Open Source

Sparky: fully offline suitcase robot with Gemma 4 E4B on Jetson Orin

30+ sensors, no network, 200ms cached TTFT – Sparky runs entirely on-device.

Deep Dive

Sparky is a suitcase-sized robot built by Reddit user u/CreativelyBankrupt that runs completely offline on a Jetson Orin NX SUPER 16GB. It uses Gemma 4 E4B quantized to Q4_K_M via llama.cpp with q8_0 KV cache and flash attention, 12K context, native system role, and default samplers from the model card. Cached time-to-first-token (TTFT) sits around 200ms with a sustained 14-15 tok/s. Speech-to-text is handled by SenseVoiceSmall, text-to-speech by Piper with 43Hz mouth synchronization, and the lid display runs a PixiJS animated face. Vision and OCR are now native to Gemma 4, so the previous BLIP subprocess has been removed. Over 30 sensors (e.g., distance, temperature, motion) are folded into the prompt as natural language each turn.

A key innovation is the prompt structure that stabilizes the KV cache. The persona and tool definitions are fixed at the top, followed by the conversation history, while dynamic sensor and vision data go at the end of the latest user turn. Moving dynamic context out of the system block dropped cached TTFT from multiple seconds to ~200ms. The robot is fully configurable on-device via a button row, joystick, and analog encoder knob — no network interfaces at all. The maker is curious whether others are running Gemma 4 E4B on Orin-class hardware and how they handle sensor/tool context without blowing the prefix cache.

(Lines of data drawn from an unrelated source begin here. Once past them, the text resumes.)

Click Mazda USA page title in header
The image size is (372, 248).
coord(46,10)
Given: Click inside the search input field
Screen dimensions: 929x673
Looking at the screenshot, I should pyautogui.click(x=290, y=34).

This project demonstrates that capable, opinionated AI robots can operate entirely edge-side without cloud dependencies.

Key Points
  • Runs entirely on Jetson Orin NX SUPER 16GB with Gemma 4 E4B quantized to Q4_K_M, achieving ~200ms cached TTFT and 14-15 tok/s.
  • Features 30+ sensors feeding natural language prompts, no Wi-Fi/BT/cellular, and on-device configuration via buttons, joystick, and encoder.
  • Prompt engineering moved dynamic context out of the system block, dropping cached TTFT from multi-second to ~200ms.

Why It Matters

Demonstrates that fully offline, edge AI robots with rich sensor integration are practical, reducing latency and privacy risks.